* [What the task asks] Count the lines below that contain the string "dialog", with uppercase and lowercase treated as different. Reply with the number alone.

Stored data entries

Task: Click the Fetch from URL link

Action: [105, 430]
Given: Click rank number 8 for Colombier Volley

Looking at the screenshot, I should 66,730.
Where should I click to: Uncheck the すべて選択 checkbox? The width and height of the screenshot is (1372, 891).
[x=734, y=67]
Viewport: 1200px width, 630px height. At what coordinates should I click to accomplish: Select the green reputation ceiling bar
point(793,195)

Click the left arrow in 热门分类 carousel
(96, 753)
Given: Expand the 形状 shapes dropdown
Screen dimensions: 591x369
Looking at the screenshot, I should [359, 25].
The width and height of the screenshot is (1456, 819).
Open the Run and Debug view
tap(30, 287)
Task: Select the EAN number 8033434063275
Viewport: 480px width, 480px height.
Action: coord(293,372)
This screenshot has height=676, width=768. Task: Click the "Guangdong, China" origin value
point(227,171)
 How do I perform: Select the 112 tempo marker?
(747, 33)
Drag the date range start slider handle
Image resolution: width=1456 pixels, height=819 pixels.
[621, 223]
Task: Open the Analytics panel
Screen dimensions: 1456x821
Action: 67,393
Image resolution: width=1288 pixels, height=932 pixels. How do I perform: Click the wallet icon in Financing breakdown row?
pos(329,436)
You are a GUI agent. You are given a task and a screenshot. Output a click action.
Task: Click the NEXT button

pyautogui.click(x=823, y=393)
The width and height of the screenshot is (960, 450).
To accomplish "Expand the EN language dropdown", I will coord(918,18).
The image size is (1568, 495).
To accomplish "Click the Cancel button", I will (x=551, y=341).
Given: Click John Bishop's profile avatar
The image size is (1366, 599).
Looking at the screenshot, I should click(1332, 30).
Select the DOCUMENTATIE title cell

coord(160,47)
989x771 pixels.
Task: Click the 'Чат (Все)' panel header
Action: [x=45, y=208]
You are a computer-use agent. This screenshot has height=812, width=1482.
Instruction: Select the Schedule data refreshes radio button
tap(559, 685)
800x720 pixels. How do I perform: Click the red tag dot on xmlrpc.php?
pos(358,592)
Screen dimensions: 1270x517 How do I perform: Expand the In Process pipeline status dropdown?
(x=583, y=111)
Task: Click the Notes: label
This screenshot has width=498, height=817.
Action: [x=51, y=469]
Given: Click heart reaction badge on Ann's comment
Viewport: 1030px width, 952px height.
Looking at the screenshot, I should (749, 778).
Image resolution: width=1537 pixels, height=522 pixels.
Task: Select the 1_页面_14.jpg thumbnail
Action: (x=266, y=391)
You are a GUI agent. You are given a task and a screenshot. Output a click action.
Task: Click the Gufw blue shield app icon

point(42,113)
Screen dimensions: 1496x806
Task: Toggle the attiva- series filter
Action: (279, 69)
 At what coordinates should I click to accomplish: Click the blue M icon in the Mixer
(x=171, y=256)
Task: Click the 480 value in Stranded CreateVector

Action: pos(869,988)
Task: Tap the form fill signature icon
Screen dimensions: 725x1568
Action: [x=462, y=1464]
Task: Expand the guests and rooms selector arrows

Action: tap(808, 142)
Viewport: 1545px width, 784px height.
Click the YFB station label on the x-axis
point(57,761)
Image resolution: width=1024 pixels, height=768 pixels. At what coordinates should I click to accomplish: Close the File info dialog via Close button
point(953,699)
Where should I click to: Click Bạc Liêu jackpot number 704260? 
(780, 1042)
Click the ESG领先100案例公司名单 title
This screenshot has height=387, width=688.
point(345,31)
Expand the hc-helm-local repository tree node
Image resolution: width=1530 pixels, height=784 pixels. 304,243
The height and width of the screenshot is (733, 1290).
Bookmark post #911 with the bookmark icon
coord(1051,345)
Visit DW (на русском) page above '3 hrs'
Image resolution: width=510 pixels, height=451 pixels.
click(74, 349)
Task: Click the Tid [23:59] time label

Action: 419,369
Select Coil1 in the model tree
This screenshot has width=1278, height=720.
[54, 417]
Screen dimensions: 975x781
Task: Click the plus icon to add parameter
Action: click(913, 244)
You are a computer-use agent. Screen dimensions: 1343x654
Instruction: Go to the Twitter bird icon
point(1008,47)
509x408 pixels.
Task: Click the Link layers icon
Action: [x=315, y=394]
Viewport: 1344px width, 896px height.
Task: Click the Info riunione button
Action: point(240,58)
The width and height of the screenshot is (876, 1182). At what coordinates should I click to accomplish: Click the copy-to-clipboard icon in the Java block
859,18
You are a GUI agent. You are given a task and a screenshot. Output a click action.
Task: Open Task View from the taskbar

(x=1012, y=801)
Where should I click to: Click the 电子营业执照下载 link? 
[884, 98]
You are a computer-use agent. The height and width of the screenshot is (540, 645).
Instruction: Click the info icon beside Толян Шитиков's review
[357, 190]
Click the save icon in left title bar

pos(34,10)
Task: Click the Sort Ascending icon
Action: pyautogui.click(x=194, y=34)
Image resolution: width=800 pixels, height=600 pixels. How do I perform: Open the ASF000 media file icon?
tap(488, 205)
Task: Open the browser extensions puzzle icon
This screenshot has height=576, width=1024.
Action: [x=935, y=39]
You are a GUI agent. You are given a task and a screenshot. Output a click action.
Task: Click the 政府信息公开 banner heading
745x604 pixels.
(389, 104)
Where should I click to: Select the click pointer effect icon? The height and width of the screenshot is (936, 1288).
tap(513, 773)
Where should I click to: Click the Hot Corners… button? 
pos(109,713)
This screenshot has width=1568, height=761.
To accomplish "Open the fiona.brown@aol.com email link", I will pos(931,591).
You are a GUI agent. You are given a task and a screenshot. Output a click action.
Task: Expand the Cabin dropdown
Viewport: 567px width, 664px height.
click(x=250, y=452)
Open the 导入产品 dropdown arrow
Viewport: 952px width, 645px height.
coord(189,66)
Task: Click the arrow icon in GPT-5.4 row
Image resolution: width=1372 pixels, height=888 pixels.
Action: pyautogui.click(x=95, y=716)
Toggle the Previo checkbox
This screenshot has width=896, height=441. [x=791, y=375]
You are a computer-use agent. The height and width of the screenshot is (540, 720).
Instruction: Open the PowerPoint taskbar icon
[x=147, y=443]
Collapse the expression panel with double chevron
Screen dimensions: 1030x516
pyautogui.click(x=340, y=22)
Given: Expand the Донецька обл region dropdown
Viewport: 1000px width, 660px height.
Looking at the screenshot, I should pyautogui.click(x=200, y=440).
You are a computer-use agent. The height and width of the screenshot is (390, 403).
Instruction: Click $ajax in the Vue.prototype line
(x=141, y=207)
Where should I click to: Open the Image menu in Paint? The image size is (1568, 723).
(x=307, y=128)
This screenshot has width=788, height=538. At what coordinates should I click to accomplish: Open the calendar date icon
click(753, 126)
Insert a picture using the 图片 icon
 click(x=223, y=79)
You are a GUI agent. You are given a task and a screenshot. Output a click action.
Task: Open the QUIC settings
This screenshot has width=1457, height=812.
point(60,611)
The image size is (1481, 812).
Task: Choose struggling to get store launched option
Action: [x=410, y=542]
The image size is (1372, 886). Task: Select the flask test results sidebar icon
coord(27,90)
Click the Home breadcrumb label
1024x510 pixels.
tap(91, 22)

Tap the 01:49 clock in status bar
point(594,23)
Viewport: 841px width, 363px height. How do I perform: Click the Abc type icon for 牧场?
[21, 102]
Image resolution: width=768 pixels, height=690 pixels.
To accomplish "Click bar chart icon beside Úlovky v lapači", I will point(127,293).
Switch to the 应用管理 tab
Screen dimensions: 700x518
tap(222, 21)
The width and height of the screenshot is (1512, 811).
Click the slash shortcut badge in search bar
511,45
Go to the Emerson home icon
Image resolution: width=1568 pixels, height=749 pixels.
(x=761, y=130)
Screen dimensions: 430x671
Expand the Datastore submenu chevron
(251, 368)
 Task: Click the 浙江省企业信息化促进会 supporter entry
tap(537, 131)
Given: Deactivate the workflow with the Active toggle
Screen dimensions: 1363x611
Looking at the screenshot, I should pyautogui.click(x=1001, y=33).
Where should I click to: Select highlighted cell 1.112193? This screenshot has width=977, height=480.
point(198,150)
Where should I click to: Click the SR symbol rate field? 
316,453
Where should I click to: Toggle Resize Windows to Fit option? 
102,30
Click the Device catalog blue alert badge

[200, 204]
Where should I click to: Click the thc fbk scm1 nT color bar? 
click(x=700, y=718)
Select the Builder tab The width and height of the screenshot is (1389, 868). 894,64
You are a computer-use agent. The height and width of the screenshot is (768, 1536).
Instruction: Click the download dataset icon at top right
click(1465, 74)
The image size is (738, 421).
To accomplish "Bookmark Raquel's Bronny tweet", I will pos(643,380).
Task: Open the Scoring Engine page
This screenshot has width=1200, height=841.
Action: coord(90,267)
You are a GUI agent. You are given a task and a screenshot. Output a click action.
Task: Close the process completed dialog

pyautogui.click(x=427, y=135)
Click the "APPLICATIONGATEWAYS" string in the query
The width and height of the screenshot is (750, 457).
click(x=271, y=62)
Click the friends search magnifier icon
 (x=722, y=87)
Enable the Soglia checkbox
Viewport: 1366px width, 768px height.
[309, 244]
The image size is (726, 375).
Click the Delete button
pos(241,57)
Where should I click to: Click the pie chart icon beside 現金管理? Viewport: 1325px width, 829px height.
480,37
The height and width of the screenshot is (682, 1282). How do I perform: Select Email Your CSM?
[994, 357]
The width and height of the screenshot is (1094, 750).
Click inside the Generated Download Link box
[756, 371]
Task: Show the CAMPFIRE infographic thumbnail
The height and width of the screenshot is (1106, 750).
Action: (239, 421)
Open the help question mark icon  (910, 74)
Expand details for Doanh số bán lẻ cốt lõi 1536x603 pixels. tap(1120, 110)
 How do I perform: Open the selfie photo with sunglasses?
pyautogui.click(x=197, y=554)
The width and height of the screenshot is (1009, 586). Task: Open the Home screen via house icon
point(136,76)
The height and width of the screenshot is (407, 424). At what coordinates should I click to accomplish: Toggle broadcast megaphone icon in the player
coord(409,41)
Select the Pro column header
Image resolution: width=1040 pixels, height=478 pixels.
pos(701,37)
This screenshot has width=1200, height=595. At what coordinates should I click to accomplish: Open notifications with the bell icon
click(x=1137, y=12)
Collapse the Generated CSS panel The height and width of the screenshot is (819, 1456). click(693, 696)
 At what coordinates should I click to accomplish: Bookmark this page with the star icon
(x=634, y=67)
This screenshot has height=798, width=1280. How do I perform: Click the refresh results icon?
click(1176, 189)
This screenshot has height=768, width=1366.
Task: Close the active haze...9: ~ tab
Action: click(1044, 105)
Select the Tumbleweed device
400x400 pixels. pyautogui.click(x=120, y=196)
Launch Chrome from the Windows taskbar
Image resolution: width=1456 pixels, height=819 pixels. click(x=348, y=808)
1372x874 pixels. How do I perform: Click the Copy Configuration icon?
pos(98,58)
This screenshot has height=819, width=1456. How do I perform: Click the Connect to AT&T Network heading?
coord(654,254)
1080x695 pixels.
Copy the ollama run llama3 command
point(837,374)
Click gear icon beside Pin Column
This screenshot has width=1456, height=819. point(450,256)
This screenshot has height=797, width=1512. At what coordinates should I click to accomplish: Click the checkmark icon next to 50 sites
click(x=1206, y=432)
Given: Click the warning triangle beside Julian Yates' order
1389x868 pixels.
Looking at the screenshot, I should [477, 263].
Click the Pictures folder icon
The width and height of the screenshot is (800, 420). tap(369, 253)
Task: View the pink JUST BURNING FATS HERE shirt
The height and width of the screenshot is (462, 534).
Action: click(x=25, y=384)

* [Response to the exercise] 2